Consider how social justice concerns and disparities function at the neighborhood and community level. The concept of social determinants of health has clear applications in substance use, misuse, and use disorders. Conditions that affect a wide range of health risks and outcomes include social, economic, and environmental factors through their impacts on behavior, risk exposure, and opportunity (CDC, 2018). For example, consider the difference between empowered and distressed neighborhoods to defend against the intrusion of illegal drug trafficking and the crime, violence, and exploitation that accompany drug trafficking, which in turn affect access to these substances, trauma experiences, and other risk factors for individuals’ substance misuse. With its accompanying adversities and deprivations, poverty may create an experience of chronic stress, which is a known contributor to substance misuse and relapse (Shaw, Egan, & Gillespie, 2007; Sinha, 2008). Poverty also may affect access to treatment for substance related problems (Begun, Bares, & Chartier, in press). In addition, alcohol and tobacco marketing is disproportionately directed toward low-income communities (Scott et al., 2008). Drinking among young men and women was positively related to the alcohol advertising exposure in their communities (Snyder et al., 2006).
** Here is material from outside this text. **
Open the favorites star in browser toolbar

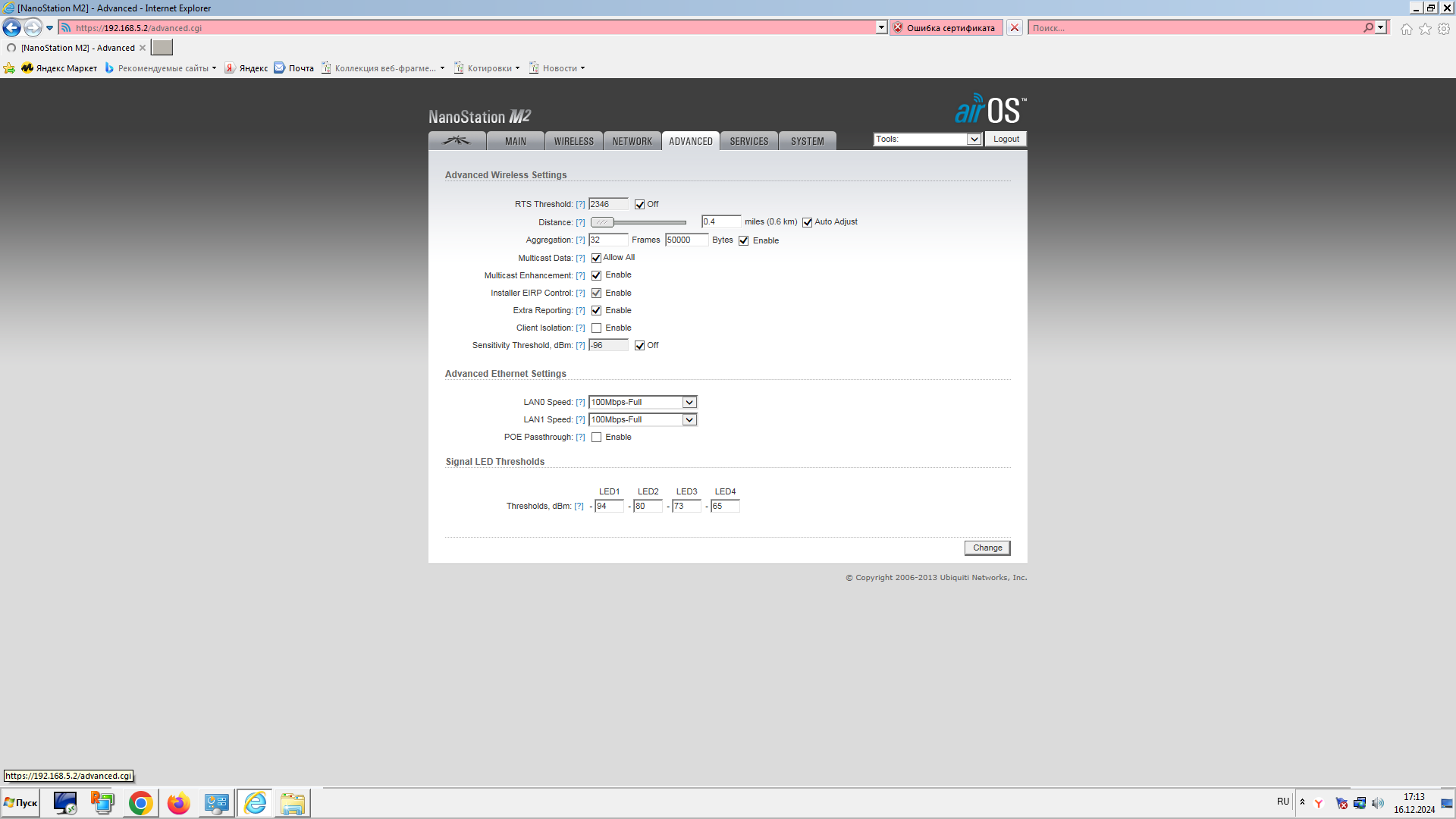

For example, men in low marketing exposure communities (5 exposures per month) consumed an average of 15 alcoholic drinks per month; men in high marketing exposure communities (45 exposures per month) consumed an average of 28 drinks per month. While the actual amounts consumed by women were lower (7 and 12 for the low vs high market exposure communities), the pattern was similar to that of men.
Not only do neighborhood factors increase residents’ access to substances, they influence social norms about substance use behavior. Also consider how difficult it becomes in many communities to gain access to evidence-supported prevention or treatment services that are accessible in terms of being affordable, close to home, culturally appropriate, and developmentally (age) appropriate.